Filha de Valéria Bastos, uma ex-rainha da comunidade, Evelyn diz que as escolas estão despertando para suas comunidades, valorizando a vontade, a garra, o suor derramado, o pé machucado para poder sambar bem, e mostrar a riqueza da ancestralidade do samba.
Segundo ela, as comunidades têm história, estrutura e talentos para mostrar ao mundo.
"Ser rainha não é só sambar na frente da bateria, é representar a sua escola. Ter uma rainha da comunidade é a maior prova de que a escola acredita na sua gente, no seu trabalho, no seu chão, na força dos antepassados. É acreditar que a gente pode criar artistas dentro das favelas para mostrar ao mundo", disse a sambista, que desde o ano passado acumula também o posto de presidente da escola mirim Mangueira do Amanhã.
Ocupar um lugar de destaque à frente dos ritmistas não conta pontos para o desfile da escola, mas nem por isso, a responsabilidade da rainha de bateria é pequena, como atesta a "veterana" Bianca Monteiro, de 34 anos, há sete anos soberana da Portela.
"Quando a escola escolhe alguém da comunidade, ela está abrindo espaço para uma sambista, dando importância às suas raízes.

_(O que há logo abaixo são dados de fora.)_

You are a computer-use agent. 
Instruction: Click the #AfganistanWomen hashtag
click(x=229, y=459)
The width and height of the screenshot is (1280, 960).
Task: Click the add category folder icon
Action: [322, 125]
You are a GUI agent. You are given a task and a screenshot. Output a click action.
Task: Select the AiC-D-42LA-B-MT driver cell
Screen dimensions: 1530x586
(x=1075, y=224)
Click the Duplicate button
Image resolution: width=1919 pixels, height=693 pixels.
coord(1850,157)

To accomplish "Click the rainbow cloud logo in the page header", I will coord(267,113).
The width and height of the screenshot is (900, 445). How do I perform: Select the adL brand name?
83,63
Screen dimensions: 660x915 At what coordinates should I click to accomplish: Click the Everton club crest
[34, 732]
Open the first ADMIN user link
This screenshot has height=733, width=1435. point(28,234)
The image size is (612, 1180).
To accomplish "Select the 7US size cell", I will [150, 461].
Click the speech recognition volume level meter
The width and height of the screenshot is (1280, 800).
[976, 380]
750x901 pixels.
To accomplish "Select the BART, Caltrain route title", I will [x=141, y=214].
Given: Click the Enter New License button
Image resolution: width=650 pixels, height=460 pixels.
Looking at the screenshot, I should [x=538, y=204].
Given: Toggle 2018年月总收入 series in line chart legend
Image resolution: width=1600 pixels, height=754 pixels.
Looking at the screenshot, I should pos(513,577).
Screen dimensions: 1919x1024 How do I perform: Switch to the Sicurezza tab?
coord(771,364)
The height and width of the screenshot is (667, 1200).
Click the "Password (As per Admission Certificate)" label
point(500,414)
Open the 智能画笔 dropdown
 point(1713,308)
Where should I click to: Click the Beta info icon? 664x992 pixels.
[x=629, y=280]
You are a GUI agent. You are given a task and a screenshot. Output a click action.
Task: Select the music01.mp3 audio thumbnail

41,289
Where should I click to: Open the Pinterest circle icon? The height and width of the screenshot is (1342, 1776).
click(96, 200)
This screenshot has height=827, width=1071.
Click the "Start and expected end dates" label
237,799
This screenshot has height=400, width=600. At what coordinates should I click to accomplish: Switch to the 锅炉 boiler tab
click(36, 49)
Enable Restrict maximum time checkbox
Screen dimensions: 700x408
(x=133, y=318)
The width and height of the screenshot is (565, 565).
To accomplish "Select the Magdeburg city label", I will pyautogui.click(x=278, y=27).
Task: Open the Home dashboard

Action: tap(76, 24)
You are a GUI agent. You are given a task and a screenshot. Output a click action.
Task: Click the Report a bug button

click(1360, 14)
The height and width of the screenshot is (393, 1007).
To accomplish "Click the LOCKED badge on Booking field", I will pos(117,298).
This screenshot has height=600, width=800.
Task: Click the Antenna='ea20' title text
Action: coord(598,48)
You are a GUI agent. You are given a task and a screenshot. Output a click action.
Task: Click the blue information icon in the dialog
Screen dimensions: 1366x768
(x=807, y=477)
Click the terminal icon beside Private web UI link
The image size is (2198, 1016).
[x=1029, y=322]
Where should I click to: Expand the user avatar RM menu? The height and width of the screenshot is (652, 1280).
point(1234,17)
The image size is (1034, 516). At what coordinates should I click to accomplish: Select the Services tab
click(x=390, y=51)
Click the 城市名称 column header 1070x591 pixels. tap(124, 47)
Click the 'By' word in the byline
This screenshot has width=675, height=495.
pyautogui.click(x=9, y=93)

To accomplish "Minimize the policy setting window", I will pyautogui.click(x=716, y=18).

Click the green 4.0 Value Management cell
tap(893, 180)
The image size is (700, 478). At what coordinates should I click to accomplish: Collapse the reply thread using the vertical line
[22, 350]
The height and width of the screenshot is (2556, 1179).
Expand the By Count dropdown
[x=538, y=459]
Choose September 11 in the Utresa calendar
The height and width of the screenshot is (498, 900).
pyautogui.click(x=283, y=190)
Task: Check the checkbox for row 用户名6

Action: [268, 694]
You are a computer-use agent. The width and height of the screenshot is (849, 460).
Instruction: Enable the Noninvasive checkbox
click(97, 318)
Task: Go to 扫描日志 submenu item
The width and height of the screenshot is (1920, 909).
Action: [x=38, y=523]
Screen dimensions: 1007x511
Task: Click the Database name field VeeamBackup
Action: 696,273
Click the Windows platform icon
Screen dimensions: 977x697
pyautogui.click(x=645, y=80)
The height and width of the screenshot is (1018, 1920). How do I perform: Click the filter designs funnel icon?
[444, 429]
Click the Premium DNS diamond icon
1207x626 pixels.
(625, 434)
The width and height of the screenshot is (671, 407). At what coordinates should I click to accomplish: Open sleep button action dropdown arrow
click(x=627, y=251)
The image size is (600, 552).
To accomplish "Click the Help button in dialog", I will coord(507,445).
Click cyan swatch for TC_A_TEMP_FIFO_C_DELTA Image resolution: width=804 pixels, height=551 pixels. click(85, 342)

Antes, as rainhas eram atrizes e modelos. Hoje, elas têm um trabalho social, são porta-vozes da escola. No início era só glamour, depois passou a ser a representação da história da escola", disse Bianca.
Segundo Bianca, antes se acreditava que as atrizes e modelos atraíam a atenção da mídia para a escola. Mas esse conceito mudou.
"Hoje, as rainhas e musas levam para mídia a história da escola, os trabalhos sociais, a pesquisa, a cultura e a consciência da ancestralidade. Para ser rainha é preciso entender o que é a escola, entender as bandeiras que ela defende e representá-las. Costumo dizer que como rainha sou o Exu da Portela, a mensageira que leva para a avenida a síntese do que é aquela escola de samba, suas raízes. Por isso, é um posto tão importante. Não é só samba no pé, é envolvimento, ancestralidade e paixão pela escola", afirmou Bianca.